As I look into his dark brown eyes, my delight from his performance is replaced by a sinking heart. The spark is gone, replaced by a deep and profound shame born from wanton poverty.  In one crystallized moment, I could discern the gaucho’s past. The numerous years perfecting a skill and trade of no use in a modern world. The endless years spent wandering in search of somewhere where he could ply his trade. The despair from being reduced to a mere beggar, performing in front of crowds that didn’t care the least bit about his art.

And I didn’t have a dime.

I look at my colleague, flicking my eyes back to the gaucho. He nods reluctantly while pulling out a dollar. Relief appears in the gaucho’s eyes when he sees he will not go completely hungry tonight. “Gracias,” he repeats over and over while backing away.

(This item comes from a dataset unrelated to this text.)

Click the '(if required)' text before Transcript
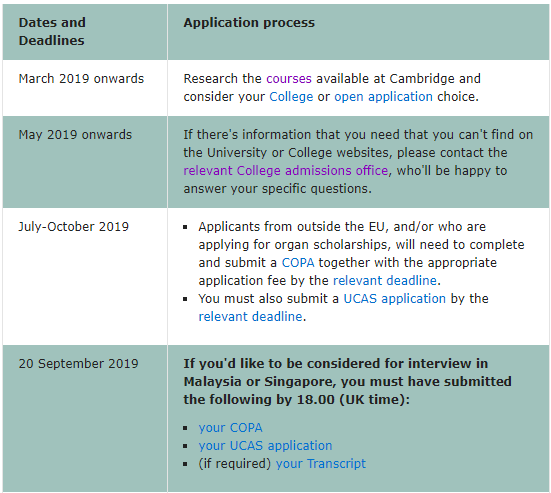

Shaken by the cruelty hammering upon this poor soul, I haven’t noticed the other eyes witnessing this single act of generosity. Dirty and broken children emerge from the shadows, each hoping to receive some help from the wealthy American sitting at the cantina. In every eye, I see the misery and pain from hungry bellies. 

My partner quickly becomes exasperated with handing out coin after coin. Almost on cue, the waiter reappears, dropping the change from his beer purchase into his hand, along with something else I can’t see. My partner springs to his feet, says “we’re outta here,” and starts walking briskly back towards the alley, not looking back to see if I’m following. I give chase, desperately avoiding the eyes following me out of the market square.

My partner tells a quick story to the officials at the border, something about bringing money to his girlfriend, and we cross the border without incident. Back in the car, he pulls out a handful of pills and quickly counts them before tucking them back into his pocket. I don’t ask.

Our drive back is filled with silence. My passenger tries to engage in small-talk, but I am non-committal in my responses. My mind is haunted by images of desperate and pleading eyes. We pull-up in front of where we started. My passenger gives me the money he promised me, gets out, and walks away, all without a goodbye.

As I look down at the grubby bills in my hand, a thought occurs to me, one that makes me shudder.

How many of us are one step away from being just another poor cowboy?